ASSIGNMENT —
The listing below holds pictures; exclude them. Return exactly the lines from the one with "Task: Stop recording the network log" through the one with "Task: Click the group number up spinner arrow".

EXTRACTED INFORMATION —
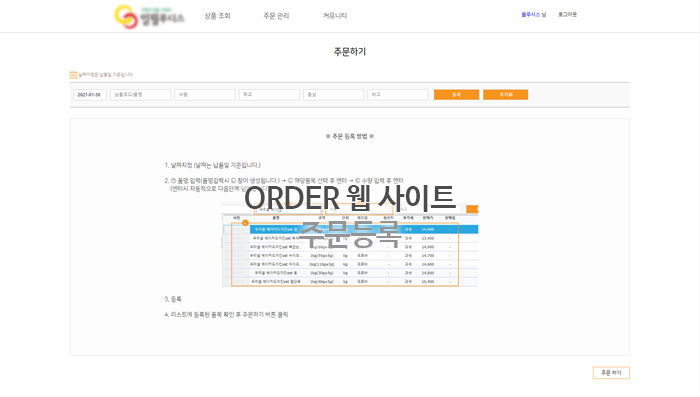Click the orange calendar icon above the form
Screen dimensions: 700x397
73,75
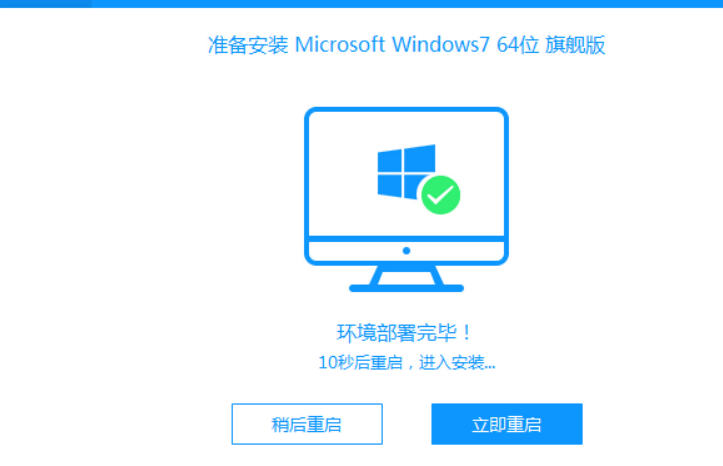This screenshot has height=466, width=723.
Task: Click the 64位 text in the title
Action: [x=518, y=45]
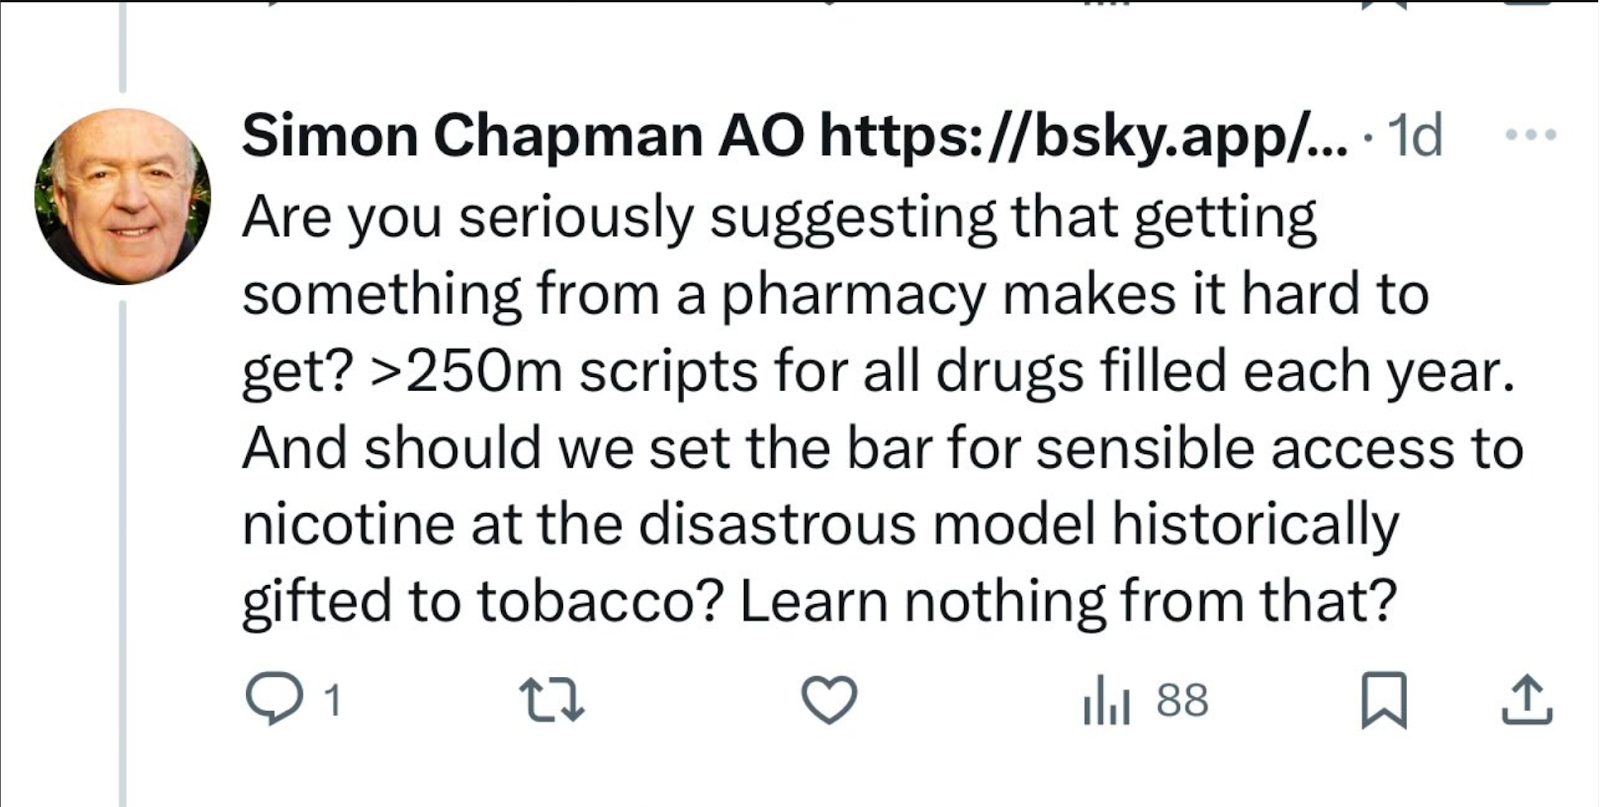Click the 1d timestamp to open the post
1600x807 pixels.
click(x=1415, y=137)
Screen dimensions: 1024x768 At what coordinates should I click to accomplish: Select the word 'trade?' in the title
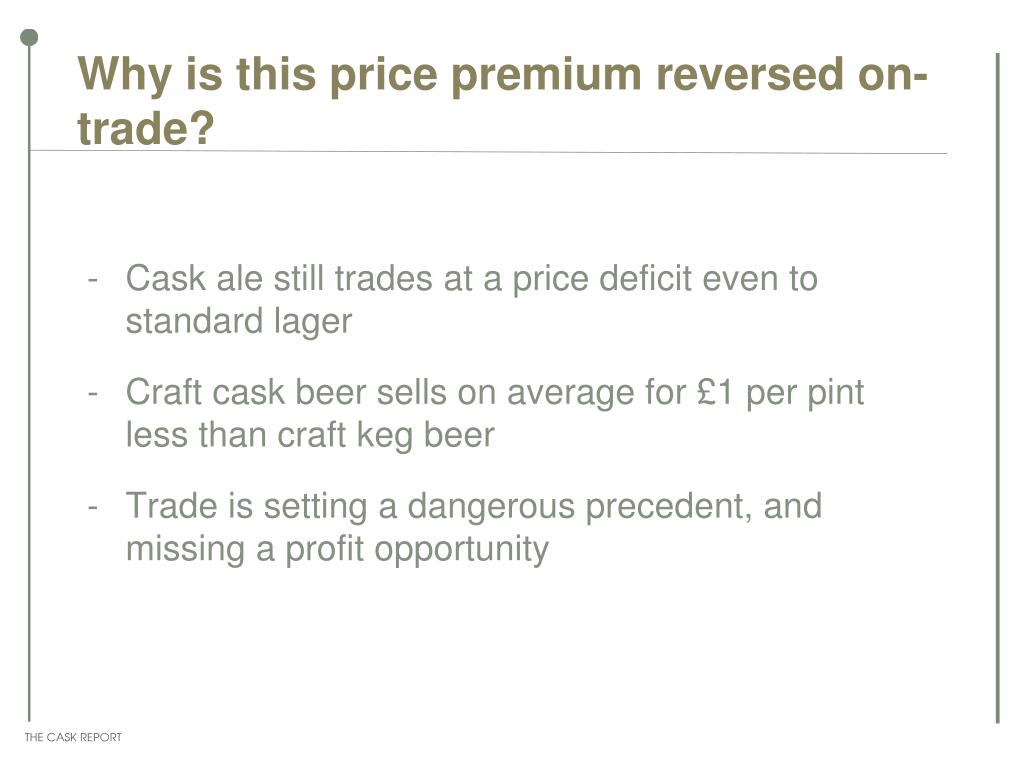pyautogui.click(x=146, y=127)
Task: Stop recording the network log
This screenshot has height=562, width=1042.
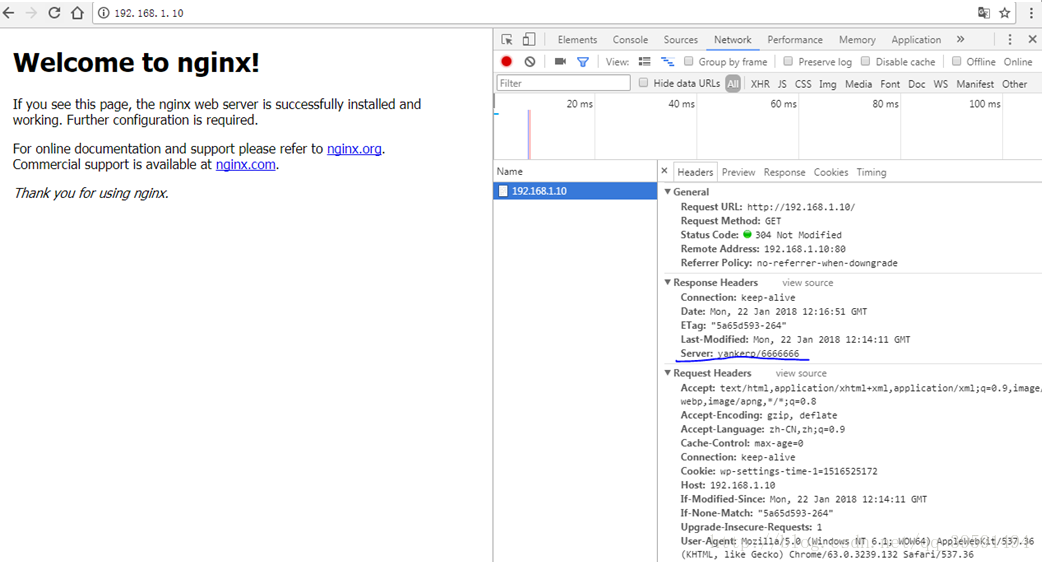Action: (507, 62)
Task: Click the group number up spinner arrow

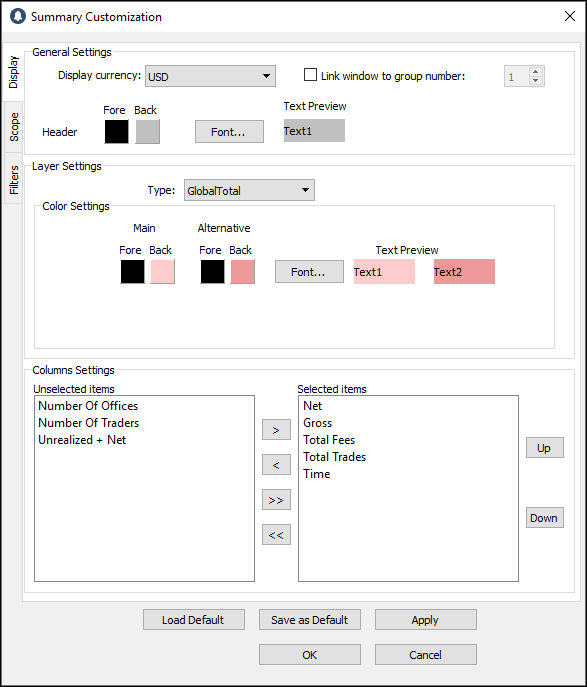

--

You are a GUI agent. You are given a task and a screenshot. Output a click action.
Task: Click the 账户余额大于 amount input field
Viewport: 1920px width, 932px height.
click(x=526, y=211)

* * *

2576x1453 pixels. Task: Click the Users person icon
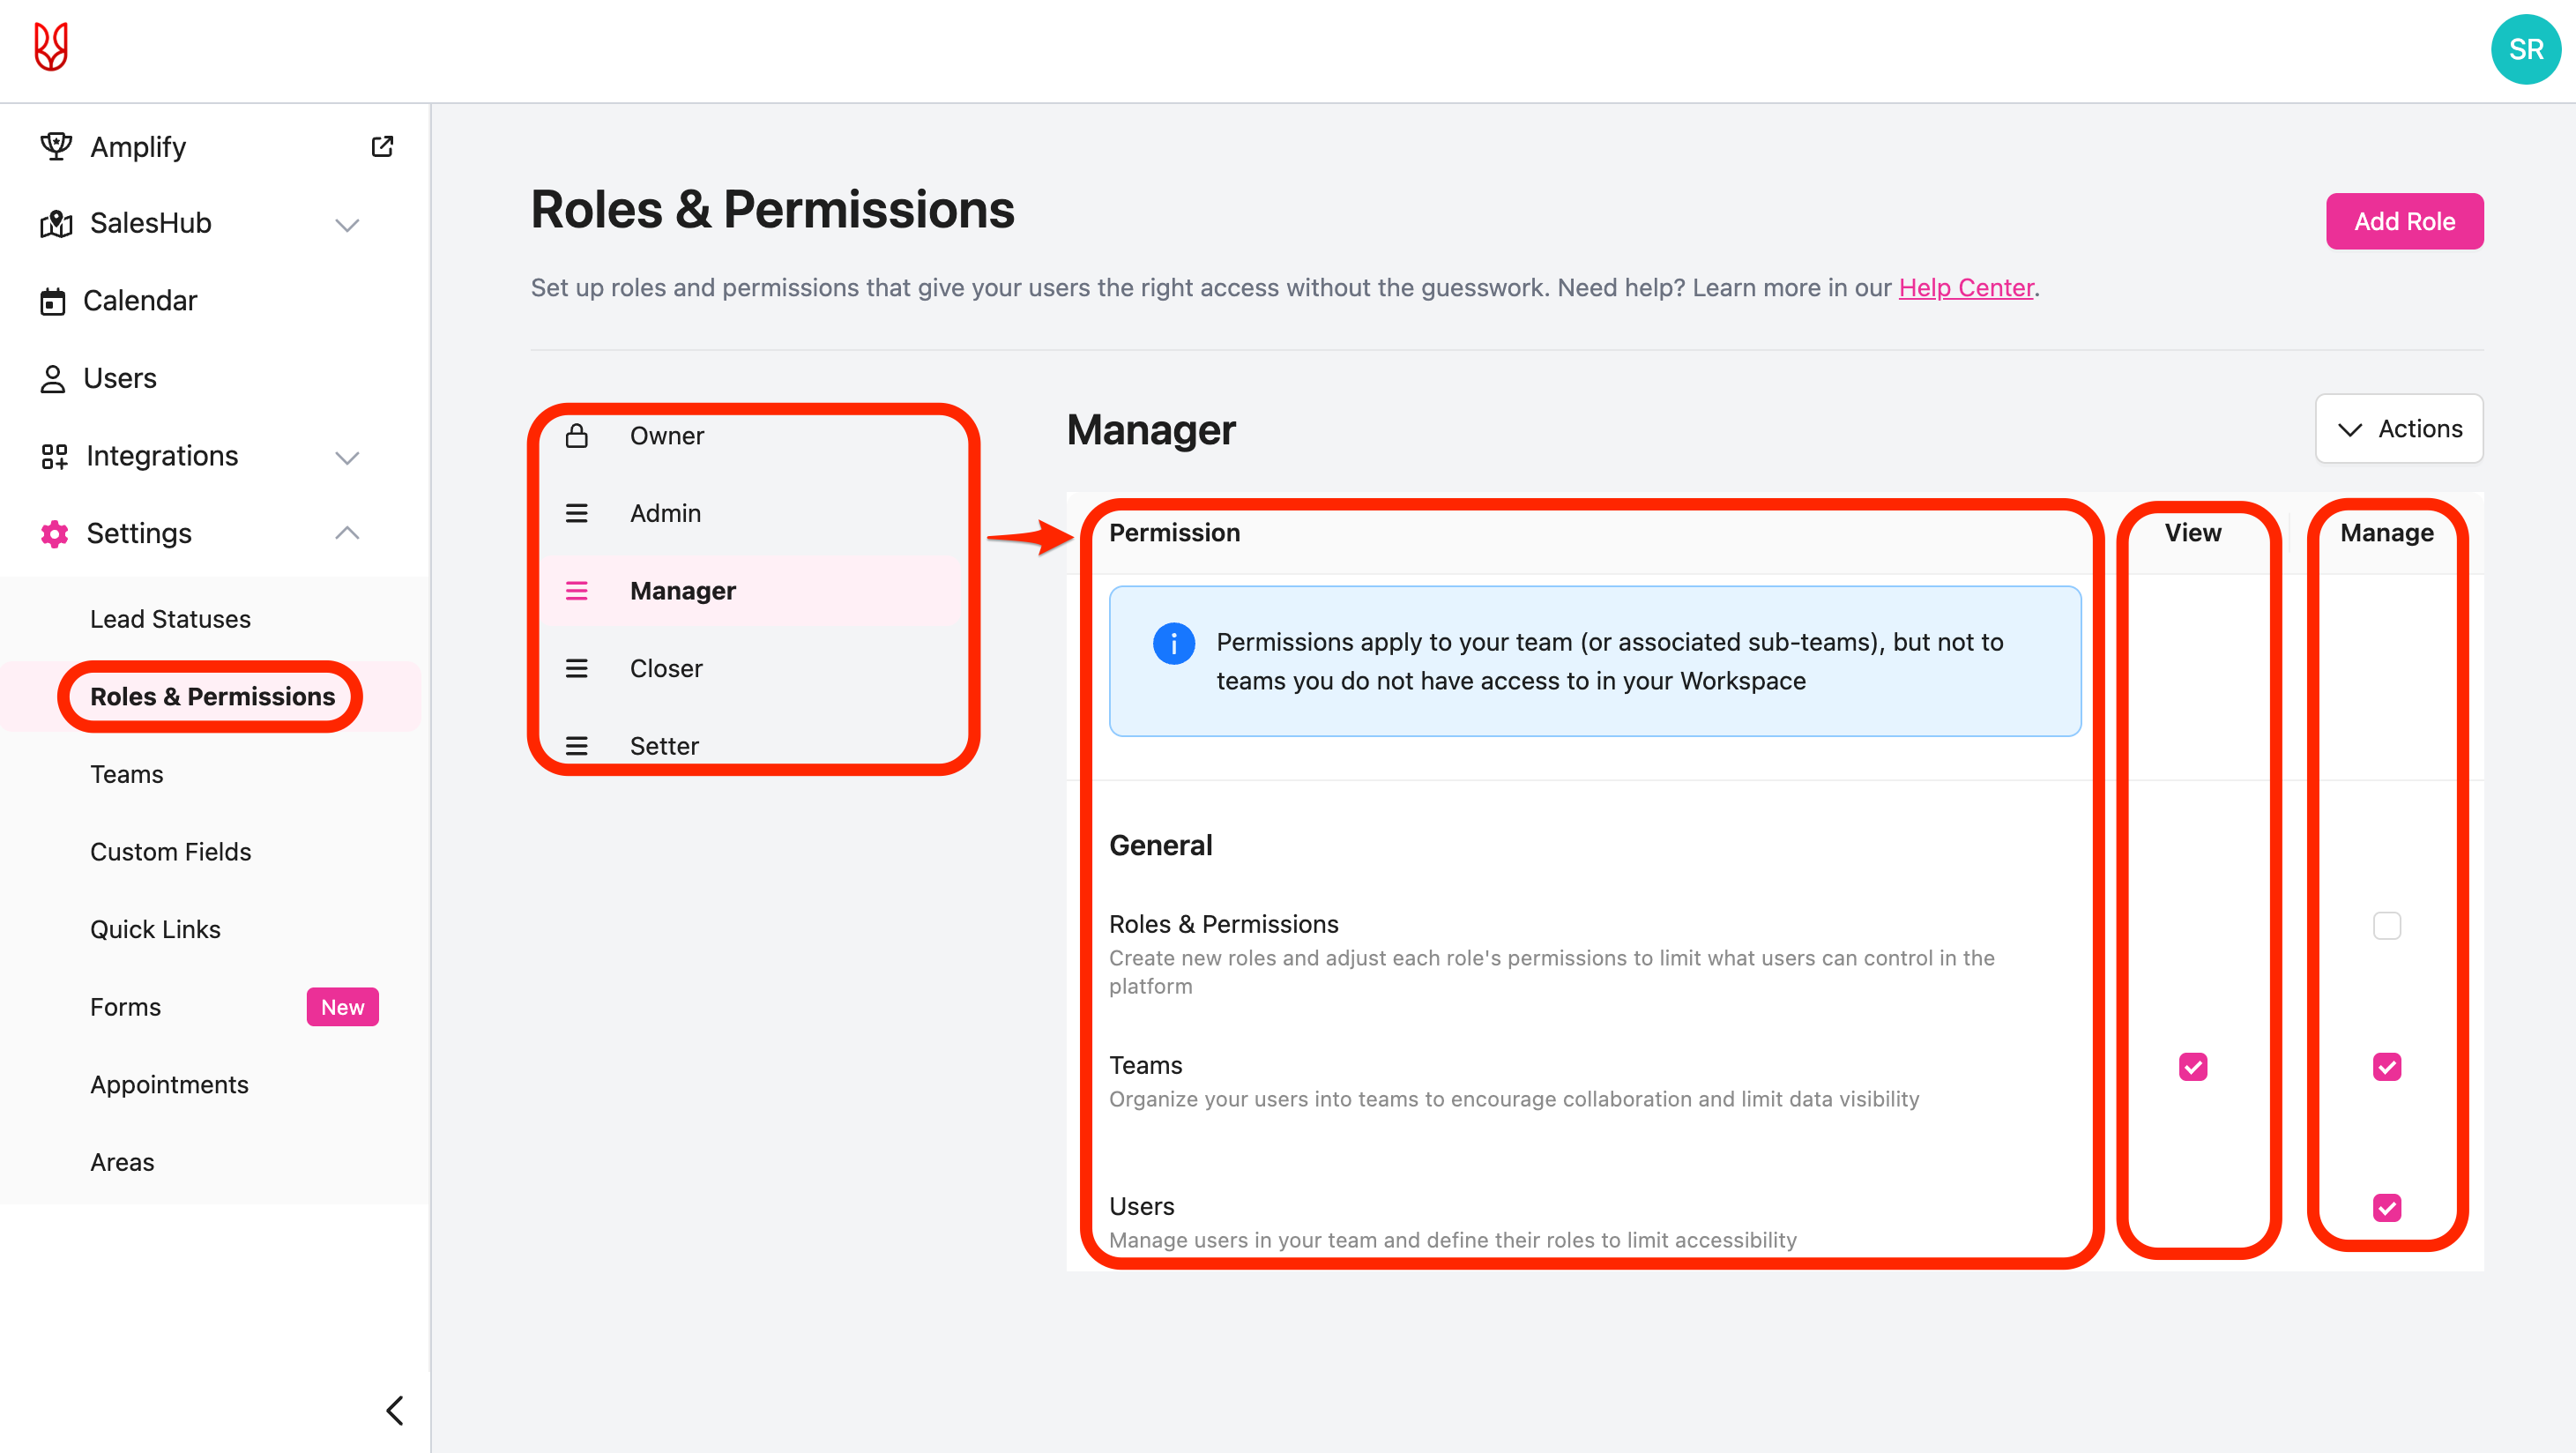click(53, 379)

RESULT OF THE TASK —
Task: Stop recording the network log
This screenshot has height=562, width=1042.
Action: (507, 62)
Task: Click the group number up spinner arrow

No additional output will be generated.